Print all of the rows below without changing a single character.

Rows for finding displayed items:
— start —

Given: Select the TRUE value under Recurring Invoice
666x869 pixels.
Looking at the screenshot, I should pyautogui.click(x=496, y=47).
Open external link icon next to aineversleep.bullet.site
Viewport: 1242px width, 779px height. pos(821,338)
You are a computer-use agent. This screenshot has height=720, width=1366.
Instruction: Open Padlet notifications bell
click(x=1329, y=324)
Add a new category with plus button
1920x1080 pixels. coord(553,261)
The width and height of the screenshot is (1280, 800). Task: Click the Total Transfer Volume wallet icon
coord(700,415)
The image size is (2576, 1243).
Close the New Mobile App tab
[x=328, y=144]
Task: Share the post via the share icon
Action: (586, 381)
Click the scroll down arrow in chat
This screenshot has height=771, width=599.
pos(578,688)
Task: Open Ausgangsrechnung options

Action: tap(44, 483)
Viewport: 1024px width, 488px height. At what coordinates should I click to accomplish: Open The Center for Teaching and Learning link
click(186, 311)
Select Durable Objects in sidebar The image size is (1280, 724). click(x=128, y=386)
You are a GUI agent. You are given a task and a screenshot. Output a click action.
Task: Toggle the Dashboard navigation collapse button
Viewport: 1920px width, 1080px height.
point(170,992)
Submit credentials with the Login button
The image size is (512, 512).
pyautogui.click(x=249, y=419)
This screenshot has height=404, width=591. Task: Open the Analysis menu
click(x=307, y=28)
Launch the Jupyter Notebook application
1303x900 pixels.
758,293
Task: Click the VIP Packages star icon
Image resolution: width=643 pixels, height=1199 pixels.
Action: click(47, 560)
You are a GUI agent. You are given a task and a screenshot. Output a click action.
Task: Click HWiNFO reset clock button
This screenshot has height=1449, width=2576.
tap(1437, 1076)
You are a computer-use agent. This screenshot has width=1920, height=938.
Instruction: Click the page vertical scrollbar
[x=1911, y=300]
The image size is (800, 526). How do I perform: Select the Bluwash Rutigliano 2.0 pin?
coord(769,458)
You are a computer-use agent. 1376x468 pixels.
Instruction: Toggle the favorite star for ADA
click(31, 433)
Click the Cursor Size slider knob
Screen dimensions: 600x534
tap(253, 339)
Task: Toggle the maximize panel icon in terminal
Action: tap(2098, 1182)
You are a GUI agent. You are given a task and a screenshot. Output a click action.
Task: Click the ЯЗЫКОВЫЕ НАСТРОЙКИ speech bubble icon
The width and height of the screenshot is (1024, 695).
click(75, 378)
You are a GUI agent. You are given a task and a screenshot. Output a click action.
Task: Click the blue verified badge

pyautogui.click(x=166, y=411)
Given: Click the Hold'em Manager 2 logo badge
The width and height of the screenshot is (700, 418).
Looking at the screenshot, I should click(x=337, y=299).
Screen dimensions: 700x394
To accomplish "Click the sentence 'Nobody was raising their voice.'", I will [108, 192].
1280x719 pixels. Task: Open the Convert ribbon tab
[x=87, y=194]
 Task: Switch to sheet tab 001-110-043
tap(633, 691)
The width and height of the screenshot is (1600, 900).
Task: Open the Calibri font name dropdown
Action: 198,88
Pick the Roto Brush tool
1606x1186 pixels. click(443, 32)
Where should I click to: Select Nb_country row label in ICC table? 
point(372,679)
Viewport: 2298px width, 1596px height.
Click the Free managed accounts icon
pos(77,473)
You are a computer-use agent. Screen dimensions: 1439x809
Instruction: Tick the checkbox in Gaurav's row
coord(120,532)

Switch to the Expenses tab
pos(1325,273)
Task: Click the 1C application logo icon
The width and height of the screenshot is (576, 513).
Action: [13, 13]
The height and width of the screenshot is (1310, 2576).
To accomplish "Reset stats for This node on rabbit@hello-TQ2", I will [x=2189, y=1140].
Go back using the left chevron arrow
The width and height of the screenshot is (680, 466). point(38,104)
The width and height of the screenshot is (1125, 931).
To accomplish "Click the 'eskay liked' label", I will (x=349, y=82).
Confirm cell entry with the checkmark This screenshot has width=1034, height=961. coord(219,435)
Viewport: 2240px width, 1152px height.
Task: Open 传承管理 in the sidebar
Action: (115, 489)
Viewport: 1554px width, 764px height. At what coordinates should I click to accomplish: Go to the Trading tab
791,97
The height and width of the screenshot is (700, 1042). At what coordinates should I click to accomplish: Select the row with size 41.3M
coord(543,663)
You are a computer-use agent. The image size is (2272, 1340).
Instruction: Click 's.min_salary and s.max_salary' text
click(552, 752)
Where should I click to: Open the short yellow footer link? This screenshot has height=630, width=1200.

— end —

**ANSWER TO THIS PROBLEM**
Given: Select the TRUE value under Recurring Invoice
666x869 pixels.
Looking at the screenshot, I should pyautogui.click(x=496, y=47).
Open external link icon next to aineversleep.bullet.site
Viewport: 1242px width, 779px height. pos(821,338)
You are a computer-use agent. This screenshot has height=720, width=1366.
Instruction: Open Padlet notifications bell
click(x=1329, y=324)
Add a new category with plus button
1920x1080 pixels. coord(553,261)
The width and height of the screenshot is (1280, 800). Task: Click the Total Transfer Volume wallet icon
coord(700,415)
The image size is (2576, 1243).
Close the New Mobile App tab
[x=328, y=144]
Task: Share the post via the share icon
Action: (586, 381)
Click the scroll down arrow in chat
This screenshot has height=771, width=599.
pos(578,688)
Task: Open Ausgangsrechnung options

Action: tap(44, 483)
Viewport: 1024px width, 488px height. At what coordinates should I click to accomplish: Open The Center for Teaching and Learning link
click(186, 311)
Select Durable Objects in sidebar The image size is (1280, 724). click(x=128, y=386)
You are a GUI agent. You are given a task and a screenshot. Output a click action.
Task: Toggle the Dashboard navigation collapse button
Viewport: 1920px width, 1080px height.
point(170,992)
Submit credentials with the Login button
The image size is (512, 512).
pyautogui.click(x=249, y=419)
This screenshot has height=404, width=591. Task: Open the Analysis menu
click(x=307, y=28)
Launch the Jupyter Notebook application
1303x900 pixels.
758,293
Task: Click the VIP Packages star icon
Image resolution: width=643 pixels, height=1199 pixels.
Action: click(47, 560)
You are a GUI agent. You are given a task and a screenshot. Output a click action.
Task: Click HWiNFO reset clock button
This screenshot has height=1449, width=2576.
tap(1437, 1076)
You are a computer-use agent. This screenshot has width=1920, height=938.
Instruction: Click the page vertical scrollbar
[x=1911, y=300]
The image size is (800, 526). How do I perform: Select the Bluwash Rutigliano 2.0 pin?
coord(769,458)
You are a computer-use agent. 1376x468 pixels.
Instruction: Toggle the favorite star for ADA
click(31, 433)
Click the Cursor Size slider knob
Screen dimensions: 600x534
tap(253, 339)
Task: Toggle the maximize panel icon in terminal
Action: tap(2098, 1182)
You are a GUI agent. You are given a task and a screenshot. Output a click action.
Task: Click the ЯЗЫКОВЫЕ НАСТРОЙКИ speech bubble icon
The width and height of the screenshot is (1024, 695).
click(75, 378)
You are a GUI agent. You are given a task and a screenshot. Output a click action.
Task: Click the blue verified badge

pyautogui.click(x=166, y=411)
Given: Click the Hold'em Manager 2 logo badge
The width and height of the screenshot is (700, 418).
Looking at the screenshot, I should click(x=337, y=299).
Screen dimensions: 700x394
To accomplish "Click the sentence 'Nobody was raising their voice.'", I will [108, 192].
1280x719 pixels. Task: Open the Convert ribbon tab
[x=87, y=194]
 Task: Switch to sheet tab 001-110-043
tap(633, 691)
The width and height of the screenshot is (1600, 900).
Task: Open the Calibri font name dropdown
Action: 198,88
Pick the Roto Brush tool
1606x1186 pixels. click(443, 32)
Where should I click to: Select Nb_country row label in ICC table? 
point(372,679)
Viewport: 2298px width, 1596px height.
Click the Free managed accounts icon
pos(77,473)
You are a computer-use agent. Screen dimensions: 1439x809
Instruction: Tick the checkbox in Gaurav's row
coord(120,532)

Switch to the Expenses tab
pos(1325,273)
Task: Click the 1C application logo icon
The width and height of the screenshot is (576, 513).
Action: [13, 13]
The height and width of the screenshot is (1310, 2576).
To accomplish "Reset stats for This node on rabbit@hello-TQ2", I will [x=2189, y=1140].
Go back using the left chevron arrow
The width and height of the screenshot is (680, 466). point(38,104)
The width and height of the screenshot is (1125, 931).
To accomplish "Click the 'eskay liked' label", I will (x=349, y=82).
Confirm cell entry with the checkmark This screenshot has width=1034, height=961. coord(219,435)
Viewport: 2240px width, 1152px height.
Task: Open 传承管理 in the sidebar
Action: (115, 489)
Viewport: 1554px width, 764px height. At what coordinates should I click to accomplish: Go to the Trading tab
791,97
The height and width of the screenshot is (700, 1042). At what coordinates should I click to accomplish: Select the row with size 41.3M
coord(543,663)
You are a computer-use agent. The image size is (2272, 1340).
Instruction: Click 's.min_salary and s.max_salary' text
click(552, 752)
Where should I click to: Open the short yellow footer link? This screenshot has height=630, width=1200.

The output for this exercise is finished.